Warpips belongs to a class of games that I buy because they remind me of Advance Wars – visually at least. In truth, Warpips is not Advance Wars, and it’s not trying to be, and that’s fine because the thing it is trying to be is pretty excellent anyway.
I think this is tug-of-war at heart. The battlefield is a long corridor of land here, with your HQ on one end and the enemy HQ at the other. The objective is always the same – destroy the enemy HQ and don’t let the enemy destroy yours. But the matches that unfold are never the same.
It’s real-time, and you have no direct control of your units once they’re on the ground. Even so, this is a game dense with choices. Firstly, you choose which units to deploy, as and when you can afford them. Then, when they trot out to kill enemies and earn XP, you choose what to spend the XP on. You can use it to buy more war pips, which allows you to deploy more units at once. You can use it to boost your cash supplies – cash builds up overtime anyway, but slowly – so you can buy more units faster. Or you can use it to rank up your units so they get better and do more damage and all that jazz.
This is the heart of the game. But like Doctor Who, I’m tempted to say this game has two hearts. You can get lost deciding where to place your XP – that is, games can be won or lost by the extent to which you are prone to mismanaging this layer of tactics – but you can also get lost picking between units. Pick the wrong kind of unit for the wrong kind of enemy and things get bad quickly.
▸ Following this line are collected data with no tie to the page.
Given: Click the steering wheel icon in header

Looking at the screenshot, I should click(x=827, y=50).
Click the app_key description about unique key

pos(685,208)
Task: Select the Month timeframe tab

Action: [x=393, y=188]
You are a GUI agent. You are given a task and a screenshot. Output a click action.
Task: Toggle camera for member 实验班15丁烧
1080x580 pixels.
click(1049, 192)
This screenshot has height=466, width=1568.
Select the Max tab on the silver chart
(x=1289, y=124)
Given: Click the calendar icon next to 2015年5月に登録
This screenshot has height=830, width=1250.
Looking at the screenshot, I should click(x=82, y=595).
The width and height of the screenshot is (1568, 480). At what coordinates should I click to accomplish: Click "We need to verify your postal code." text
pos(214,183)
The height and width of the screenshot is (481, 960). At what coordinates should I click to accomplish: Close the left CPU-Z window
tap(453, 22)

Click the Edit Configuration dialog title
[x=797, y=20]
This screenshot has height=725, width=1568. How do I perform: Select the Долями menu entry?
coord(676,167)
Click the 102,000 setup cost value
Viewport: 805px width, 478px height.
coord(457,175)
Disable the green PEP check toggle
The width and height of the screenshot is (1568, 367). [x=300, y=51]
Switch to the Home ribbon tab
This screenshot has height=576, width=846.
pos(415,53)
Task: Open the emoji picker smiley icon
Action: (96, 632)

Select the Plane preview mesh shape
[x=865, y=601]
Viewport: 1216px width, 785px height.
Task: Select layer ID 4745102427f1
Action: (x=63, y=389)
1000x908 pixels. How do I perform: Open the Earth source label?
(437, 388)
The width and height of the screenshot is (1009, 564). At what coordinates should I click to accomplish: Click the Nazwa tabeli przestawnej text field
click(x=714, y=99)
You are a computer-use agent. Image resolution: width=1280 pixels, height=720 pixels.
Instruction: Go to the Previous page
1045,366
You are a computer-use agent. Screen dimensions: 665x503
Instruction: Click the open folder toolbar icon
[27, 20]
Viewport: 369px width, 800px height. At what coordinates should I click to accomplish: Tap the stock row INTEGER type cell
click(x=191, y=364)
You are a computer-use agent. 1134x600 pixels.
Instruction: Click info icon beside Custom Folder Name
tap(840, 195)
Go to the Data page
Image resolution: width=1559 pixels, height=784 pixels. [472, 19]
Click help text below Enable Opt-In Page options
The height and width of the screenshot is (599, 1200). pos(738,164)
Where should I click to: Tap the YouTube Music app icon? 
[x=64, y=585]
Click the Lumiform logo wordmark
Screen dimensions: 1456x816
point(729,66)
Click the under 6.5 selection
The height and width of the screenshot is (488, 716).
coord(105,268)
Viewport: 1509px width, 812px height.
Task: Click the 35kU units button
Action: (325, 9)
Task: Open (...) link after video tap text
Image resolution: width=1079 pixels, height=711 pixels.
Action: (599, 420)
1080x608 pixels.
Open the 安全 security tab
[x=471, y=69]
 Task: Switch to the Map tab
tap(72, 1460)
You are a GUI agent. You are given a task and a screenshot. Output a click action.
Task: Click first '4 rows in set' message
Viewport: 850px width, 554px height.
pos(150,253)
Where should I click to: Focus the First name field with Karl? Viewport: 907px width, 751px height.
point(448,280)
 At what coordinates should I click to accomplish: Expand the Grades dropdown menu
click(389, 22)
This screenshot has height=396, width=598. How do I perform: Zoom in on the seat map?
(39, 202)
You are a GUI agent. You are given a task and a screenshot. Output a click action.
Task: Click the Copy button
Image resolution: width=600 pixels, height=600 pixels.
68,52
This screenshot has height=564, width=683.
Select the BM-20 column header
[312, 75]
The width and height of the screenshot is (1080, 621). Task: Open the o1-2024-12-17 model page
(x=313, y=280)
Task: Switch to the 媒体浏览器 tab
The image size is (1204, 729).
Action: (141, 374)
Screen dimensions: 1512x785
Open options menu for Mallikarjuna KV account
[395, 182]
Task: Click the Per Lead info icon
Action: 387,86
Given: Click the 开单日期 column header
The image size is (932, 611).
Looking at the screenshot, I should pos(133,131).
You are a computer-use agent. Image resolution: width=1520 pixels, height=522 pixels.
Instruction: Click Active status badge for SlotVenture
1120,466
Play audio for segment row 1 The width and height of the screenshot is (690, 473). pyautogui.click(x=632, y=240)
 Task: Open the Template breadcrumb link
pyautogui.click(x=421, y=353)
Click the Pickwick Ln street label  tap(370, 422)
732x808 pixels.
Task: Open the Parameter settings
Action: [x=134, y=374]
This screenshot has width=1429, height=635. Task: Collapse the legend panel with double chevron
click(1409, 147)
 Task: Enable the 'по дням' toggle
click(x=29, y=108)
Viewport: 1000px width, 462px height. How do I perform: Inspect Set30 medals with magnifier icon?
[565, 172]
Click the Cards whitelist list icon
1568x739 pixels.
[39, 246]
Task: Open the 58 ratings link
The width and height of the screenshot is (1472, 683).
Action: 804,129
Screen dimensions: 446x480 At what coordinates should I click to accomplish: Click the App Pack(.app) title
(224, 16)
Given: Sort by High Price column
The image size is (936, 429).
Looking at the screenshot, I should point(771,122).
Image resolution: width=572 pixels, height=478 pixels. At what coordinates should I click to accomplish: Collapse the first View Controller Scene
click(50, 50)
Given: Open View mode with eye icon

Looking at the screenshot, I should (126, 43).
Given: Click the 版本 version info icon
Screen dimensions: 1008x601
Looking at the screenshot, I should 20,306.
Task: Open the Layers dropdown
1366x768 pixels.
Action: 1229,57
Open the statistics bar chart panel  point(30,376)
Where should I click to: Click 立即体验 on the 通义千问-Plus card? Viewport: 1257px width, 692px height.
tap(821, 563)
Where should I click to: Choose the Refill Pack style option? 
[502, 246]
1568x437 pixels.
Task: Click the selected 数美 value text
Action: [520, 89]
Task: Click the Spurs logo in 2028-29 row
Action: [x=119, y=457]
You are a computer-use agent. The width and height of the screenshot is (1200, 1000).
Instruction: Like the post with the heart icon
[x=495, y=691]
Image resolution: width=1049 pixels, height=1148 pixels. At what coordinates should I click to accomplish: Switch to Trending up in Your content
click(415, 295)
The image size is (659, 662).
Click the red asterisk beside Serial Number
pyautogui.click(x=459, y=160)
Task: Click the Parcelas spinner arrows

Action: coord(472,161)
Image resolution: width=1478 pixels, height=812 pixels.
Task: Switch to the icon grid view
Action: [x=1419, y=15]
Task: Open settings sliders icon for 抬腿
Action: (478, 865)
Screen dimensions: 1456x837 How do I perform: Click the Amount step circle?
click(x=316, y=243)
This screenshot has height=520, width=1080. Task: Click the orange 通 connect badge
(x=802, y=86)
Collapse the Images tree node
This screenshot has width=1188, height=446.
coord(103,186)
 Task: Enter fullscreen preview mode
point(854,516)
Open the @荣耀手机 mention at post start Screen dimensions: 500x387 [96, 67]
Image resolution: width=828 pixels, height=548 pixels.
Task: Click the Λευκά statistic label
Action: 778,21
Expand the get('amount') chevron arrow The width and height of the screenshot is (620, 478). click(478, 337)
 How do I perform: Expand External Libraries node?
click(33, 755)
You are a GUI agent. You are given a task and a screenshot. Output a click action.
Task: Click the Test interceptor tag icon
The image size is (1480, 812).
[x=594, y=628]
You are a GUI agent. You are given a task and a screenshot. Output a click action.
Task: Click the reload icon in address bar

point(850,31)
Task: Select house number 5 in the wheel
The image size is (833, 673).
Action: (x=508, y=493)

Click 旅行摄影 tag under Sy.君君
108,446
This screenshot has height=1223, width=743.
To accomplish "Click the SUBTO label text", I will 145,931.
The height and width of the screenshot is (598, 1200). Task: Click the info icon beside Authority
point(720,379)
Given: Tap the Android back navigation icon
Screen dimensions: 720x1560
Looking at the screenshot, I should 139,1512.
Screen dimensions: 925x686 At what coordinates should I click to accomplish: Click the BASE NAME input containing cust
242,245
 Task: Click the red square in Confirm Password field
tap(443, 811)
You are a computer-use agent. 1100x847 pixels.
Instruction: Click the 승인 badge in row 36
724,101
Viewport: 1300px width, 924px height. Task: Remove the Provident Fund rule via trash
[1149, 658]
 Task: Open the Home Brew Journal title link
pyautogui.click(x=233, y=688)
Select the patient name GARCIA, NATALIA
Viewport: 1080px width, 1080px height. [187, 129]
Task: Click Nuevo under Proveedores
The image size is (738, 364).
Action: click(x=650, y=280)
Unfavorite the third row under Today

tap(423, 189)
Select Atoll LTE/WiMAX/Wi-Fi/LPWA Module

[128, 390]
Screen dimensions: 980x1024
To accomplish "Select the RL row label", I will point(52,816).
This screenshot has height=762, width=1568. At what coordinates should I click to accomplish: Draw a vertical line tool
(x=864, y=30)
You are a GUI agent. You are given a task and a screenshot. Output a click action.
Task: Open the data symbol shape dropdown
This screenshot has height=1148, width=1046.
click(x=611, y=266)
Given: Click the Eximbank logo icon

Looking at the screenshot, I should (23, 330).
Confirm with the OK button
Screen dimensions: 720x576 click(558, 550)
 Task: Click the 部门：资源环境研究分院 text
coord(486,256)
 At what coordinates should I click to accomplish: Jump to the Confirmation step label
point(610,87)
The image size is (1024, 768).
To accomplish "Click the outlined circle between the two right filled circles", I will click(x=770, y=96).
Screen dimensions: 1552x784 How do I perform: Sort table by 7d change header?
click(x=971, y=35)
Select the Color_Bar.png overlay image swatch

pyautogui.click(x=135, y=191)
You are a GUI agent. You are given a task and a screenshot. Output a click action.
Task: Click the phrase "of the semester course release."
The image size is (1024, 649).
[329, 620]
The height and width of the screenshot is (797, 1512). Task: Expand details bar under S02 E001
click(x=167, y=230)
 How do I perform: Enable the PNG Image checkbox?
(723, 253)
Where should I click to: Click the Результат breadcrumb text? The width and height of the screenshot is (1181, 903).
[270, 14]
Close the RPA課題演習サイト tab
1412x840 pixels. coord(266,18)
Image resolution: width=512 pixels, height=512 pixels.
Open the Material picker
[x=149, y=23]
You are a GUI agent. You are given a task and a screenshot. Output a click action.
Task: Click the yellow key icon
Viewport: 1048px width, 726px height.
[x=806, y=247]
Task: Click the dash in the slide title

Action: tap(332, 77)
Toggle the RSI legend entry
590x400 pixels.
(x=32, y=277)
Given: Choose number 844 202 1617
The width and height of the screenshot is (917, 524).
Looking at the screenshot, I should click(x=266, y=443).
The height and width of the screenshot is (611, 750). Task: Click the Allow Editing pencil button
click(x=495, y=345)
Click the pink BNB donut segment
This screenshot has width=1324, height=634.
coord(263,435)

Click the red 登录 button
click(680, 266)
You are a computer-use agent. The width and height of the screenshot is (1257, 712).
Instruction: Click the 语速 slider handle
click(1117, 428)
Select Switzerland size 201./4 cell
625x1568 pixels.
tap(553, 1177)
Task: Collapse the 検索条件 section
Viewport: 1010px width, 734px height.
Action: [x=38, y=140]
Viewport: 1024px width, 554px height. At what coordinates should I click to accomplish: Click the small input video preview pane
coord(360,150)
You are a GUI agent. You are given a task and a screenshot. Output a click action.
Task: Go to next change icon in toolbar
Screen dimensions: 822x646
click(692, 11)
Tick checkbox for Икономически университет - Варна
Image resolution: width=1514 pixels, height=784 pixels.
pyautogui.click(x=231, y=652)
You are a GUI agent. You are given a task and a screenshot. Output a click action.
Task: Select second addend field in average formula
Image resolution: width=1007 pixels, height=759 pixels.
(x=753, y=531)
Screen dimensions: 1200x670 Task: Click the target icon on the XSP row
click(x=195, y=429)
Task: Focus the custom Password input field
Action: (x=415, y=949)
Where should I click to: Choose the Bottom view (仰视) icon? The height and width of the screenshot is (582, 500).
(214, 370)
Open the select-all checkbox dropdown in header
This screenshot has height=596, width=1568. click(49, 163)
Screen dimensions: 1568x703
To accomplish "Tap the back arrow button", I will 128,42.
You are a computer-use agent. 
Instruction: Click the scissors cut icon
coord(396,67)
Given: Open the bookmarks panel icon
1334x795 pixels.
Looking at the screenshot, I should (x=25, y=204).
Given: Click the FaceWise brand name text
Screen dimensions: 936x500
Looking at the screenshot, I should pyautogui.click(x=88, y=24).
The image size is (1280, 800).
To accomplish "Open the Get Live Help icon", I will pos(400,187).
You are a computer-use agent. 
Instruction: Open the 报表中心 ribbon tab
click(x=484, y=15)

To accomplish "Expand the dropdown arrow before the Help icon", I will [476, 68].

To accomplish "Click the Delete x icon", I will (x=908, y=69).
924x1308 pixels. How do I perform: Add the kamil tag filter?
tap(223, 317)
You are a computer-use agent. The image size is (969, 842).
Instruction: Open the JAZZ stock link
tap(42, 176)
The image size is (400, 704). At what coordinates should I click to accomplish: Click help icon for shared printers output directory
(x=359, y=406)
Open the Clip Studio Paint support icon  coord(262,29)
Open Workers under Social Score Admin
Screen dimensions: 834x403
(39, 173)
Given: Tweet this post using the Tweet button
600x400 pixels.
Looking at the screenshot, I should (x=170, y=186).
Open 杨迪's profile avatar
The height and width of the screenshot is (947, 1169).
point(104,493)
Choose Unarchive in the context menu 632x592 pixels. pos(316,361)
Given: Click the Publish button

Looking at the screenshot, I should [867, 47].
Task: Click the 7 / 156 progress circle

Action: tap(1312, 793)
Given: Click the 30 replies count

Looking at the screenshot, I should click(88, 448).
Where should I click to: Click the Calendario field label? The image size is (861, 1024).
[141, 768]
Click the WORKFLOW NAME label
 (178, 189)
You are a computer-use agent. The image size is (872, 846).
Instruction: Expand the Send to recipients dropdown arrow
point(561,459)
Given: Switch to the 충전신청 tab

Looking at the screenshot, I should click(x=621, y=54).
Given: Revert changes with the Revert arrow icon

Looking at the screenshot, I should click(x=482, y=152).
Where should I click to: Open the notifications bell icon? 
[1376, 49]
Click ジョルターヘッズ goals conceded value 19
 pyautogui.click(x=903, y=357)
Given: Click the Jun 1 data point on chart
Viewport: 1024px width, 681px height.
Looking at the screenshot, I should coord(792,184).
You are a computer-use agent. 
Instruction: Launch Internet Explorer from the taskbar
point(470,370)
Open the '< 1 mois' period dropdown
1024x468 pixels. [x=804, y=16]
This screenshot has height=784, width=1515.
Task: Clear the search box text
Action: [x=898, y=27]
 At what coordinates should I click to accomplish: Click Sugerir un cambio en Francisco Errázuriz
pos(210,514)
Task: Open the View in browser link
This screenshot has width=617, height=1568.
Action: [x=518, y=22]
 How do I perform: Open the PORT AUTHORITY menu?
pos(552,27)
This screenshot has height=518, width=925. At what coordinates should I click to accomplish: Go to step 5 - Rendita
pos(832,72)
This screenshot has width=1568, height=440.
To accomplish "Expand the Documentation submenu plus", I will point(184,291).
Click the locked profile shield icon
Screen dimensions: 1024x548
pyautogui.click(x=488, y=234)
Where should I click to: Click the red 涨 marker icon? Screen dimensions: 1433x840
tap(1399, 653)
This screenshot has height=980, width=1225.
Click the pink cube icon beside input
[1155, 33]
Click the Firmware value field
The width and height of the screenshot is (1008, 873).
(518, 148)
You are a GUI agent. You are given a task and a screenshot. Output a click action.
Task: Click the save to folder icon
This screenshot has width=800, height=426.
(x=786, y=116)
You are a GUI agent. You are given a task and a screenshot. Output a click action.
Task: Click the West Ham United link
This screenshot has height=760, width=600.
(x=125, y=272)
So maybe place some sandbags for cover instead, or fire rockets that randomly strike an enemy target, or operate a gun turret that gives you a roving cursor and reminds me of Mashed, may it rest in peace. On and on and on as the campaign grinds onwards and the unit types multiply. But whatever you’re buying, you’re not buying something else, and there’s the secret choice you’re making.
It’s all about pushing a wall further along the battlefield til you’re actually damaging the enemy HQ. Like I said, it’s tug of war. As such, I’ve been enjoying this simple, complicated pleasure for the last few weeks. Only recently have I decided to take things seriously, though, which means that I’ve been paying attention to another element – a little bar at the centre of the UI that tells me when my enemy is going to surge and when they’re going to hold back. It’s a guide for my own deployments, and in its colourful ribbon lies much potential for strategy. So in a way, Warpips has three hearts. Not like Doctor Who, then, but still a lot of fun.